Tubes Solid tubes = no air

If you are having regular flats from junk on the road, look at tire savers. You can get a description of them at www.sheldonbrown.com. I started using them in Ca. back in the 80's and went from a lot of flats to almost none. The wire brushes lightly against the tire and knocks off shards of glass and thorns and other sharp bits before they dig in. I have a set that I have had for many years and I just replace the part that rubs against the tire. You will wear out many tires before you need to do this. I have moved them from bike to bike. Sheldon Brown doesn't think that they are that good, but I know better. Try to find some, they are cheap and work well.
From an old bicycle shop owner - rings a bell - these sound like a good idea for many -- I have a friction drive - anything in tire will possibly be driven in deeper when coming into roller - so for me on the rear at least - no go.
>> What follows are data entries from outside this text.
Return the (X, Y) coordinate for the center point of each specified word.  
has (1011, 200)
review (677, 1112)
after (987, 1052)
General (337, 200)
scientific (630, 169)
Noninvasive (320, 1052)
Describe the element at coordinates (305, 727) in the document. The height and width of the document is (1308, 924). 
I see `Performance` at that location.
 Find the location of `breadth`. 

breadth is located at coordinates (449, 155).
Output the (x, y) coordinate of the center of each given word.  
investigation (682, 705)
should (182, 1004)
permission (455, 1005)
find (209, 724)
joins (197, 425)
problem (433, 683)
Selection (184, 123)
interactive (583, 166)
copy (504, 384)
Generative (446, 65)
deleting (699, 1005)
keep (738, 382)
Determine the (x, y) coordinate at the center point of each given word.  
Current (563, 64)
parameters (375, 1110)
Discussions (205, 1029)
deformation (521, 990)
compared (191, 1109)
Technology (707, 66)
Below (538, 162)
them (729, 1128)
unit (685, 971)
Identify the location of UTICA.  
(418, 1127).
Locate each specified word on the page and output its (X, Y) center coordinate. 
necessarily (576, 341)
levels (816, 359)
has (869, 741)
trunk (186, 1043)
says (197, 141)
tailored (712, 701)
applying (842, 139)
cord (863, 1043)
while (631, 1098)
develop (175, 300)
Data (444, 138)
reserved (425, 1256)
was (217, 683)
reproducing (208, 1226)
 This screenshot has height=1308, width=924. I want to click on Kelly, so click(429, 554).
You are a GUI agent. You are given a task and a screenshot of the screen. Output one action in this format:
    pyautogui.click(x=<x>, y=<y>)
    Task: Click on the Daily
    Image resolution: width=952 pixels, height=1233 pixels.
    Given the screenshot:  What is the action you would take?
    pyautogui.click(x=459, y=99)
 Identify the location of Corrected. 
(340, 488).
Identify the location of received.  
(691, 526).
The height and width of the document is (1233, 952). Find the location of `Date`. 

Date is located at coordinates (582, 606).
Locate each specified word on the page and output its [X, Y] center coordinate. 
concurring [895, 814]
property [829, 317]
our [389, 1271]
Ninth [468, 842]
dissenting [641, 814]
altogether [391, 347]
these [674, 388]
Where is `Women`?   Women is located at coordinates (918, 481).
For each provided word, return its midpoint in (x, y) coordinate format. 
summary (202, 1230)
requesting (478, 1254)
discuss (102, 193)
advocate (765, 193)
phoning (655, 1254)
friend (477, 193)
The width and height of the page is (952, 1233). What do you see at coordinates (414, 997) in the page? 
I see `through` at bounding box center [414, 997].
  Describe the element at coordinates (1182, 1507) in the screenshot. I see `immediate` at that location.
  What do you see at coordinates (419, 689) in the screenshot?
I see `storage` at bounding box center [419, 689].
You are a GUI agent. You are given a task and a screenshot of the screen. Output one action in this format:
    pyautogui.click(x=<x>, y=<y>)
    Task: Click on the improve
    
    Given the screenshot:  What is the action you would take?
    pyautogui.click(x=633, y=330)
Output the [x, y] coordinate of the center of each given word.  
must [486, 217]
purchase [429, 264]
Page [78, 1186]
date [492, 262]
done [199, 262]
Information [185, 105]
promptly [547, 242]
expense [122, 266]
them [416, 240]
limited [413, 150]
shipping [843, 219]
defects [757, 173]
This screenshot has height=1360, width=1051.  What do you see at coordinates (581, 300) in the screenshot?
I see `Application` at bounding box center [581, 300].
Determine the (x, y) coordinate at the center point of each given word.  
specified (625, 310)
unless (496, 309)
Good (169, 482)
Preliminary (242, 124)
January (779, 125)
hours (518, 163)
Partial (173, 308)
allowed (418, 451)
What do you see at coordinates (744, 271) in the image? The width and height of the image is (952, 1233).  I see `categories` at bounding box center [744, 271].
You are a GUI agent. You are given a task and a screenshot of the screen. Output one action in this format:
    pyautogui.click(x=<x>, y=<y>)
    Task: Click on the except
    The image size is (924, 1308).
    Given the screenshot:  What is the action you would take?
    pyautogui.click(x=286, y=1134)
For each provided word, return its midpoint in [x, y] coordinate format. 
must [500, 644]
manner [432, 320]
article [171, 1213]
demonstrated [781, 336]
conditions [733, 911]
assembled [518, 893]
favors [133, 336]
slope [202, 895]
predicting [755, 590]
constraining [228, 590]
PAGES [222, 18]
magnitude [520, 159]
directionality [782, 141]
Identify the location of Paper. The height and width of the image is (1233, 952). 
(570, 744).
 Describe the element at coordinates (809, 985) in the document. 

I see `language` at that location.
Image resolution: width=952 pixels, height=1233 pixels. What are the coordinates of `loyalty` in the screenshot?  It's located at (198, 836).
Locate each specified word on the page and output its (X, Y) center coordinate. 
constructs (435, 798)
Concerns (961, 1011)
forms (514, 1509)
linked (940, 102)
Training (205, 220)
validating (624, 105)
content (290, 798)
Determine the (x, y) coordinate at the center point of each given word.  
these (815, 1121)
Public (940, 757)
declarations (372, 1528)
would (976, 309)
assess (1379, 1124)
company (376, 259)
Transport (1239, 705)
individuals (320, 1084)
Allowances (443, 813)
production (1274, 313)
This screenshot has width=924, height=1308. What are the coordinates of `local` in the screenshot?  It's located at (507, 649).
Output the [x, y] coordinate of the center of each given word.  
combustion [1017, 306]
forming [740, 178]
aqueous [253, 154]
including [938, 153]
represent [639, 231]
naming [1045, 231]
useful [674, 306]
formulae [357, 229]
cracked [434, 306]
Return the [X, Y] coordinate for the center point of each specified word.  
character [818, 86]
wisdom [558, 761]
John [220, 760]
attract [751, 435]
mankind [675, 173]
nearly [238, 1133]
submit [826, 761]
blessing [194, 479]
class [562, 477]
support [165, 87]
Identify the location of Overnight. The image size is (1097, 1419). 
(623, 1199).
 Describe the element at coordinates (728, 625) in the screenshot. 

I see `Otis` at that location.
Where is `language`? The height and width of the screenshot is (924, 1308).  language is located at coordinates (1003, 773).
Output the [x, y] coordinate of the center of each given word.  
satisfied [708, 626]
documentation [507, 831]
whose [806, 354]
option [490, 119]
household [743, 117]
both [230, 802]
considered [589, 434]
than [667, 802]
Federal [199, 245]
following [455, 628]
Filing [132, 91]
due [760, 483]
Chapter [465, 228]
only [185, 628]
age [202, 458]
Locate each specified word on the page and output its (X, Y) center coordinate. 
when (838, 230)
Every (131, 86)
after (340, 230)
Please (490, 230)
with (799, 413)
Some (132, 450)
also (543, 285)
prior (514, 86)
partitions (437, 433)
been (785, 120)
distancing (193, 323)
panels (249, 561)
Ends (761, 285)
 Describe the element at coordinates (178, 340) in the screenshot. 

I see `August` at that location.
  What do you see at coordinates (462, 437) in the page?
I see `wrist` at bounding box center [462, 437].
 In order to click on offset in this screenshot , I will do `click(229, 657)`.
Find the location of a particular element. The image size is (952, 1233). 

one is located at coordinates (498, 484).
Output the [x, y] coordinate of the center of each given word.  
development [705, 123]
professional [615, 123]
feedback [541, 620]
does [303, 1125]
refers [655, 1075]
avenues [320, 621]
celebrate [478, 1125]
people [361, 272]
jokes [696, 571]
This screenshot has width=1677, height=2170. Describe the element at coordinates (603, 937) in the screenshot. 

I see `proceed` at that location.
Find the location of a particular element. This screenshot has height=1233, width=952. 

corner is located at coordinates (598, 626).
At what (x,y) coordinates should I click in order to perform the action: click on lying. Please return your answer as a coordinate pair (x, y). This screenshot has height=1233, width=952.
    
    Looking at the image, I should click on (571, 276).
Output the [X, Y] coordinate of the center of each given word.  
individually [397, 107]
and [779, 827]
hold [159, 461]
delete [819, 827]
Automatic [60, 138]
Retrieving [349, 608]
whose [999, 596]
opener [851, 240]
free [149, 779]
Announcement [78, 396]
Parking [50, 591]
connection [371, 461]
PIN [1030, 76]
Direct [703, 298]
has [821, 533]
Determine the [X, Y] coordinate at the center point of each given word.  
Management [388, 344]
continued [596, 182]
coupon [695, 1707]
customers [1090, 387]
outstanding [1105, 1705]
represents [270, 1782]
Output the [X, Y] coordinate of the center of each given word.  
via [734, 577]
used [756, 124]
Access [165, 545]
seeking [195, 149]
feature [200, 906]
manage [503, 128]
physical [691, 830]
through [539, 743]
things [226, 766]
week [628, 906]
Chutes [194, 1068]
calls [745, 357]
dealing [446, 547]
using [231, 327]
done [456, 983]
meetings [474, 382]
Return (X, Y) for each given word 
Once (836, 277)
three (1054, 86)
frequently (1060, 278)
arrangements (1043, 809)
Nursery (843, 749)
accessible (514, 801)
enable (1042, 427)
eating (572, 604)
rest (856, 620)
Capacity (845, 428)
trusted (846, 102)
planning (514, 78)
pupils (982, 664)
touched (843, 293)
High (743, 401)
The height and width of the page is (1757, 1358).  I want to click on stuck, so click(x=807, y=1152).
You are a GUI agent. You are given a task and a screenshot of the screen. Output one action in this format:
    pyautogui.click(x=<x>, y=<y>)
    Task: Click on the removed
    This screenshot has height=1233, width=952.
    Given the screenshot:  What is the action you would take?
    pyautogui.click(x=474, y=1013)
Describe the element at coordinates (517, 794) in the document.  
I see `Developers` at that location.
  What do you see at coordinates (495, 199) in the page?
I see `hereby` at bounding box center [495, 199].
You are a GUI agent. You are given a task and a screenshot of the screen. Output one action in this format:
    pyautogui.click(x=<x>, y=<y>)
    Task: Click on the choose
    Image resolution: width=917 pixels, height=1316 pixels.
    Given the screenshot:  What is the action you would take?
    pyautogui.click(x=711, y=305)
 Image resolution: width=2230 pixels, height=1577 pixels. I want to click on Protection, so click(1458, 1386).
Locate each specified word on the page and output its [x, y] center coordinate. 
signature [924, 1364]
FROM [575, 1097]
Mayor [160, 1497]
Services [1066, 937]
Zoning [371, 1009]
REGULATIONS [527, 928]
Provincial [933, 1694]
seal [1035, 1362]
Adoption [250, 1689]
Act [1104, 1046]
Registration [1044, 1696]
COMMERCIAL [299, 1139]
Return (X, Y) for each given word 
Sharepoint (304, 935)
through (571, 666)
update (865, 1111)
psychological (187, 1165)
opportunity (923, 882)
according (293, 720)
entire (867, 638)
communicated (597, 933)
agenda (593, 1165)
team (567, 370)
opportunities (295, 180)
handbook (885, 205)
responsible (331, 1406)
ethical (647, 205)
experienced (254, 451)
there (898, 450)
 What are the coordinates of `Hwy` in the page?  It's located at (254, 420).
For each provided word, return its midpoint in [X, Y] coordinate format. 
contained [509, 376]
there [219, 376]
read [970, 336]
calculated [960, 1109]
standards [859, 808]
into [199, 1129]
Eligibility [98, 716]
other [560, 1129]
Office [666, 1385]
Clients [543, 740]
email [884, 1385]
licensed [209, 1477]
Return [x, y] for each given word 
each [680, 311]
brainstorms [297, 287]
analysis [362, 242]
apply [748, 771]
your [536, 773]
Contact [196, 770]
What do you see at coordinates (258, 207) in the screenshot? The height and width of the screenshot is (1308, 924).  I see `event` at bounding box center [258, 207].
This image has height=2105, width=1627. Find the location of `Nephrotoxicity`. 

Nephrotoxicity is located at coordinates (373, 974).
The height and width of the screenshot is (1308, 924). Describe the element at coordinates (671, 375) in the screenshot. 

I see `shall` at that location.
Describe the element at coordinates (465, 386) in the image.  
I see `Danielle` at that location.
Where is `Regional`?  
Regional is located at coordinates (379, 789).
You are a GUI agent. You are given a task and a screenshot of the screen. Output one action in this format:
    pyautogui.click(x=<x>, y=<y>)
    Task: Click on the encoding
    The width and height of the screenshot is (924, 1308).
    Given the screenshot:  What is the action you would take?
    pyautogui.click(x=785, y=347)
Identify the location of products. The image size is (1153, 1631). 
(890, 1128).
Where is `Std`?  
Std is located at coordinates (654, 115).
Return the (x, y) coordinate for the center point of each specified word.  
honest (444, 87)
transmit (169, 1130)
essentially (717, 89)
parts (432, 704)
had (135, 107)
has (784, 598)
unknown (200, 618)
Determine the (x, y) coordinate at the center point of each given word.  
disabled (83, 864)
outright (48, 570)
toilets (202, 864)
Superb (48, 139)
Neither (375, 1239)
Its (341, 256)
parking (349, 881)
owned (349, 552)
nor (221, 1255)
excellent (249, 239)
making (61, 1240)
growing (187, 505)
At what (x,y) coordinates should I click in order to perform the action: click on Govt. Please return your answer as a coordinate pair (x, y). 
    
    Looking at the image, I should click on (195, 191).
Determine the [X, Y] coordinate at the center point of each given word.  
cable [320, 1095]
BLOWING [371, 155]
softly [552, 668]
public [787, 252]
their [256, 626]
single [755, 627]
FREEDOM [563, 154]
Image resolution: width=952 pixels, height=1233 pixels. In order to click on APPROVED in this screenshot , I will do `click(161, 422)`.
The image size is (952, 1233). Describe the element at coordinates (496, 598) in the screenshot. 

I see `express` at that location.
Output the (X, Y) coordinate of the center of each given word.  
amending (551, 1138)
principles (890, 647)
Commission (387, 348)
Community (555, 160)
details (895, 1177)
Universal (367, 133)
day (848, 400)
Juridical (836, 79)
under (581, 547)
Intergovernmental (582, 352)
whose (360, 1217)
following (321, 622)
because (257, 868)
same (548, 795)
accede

Ride That Thing - Mountainman
 
with those tire savers

looks like it would be more useful on friction drive than non-friction...

with those tire savers
hopefully if something gets picked up by the tire
that thing will get knocked off while traveling through the tire saver
before tire makes contact with roadway again
pushing thing picked up deeper into tire

with friction drive
anything picked up by tire
comes right up to friction roller -- which (may) push it in deeper

thus THING picked up (rear tire) comes to roller before tire saver

I used to see many using these tire savers -- not much today ??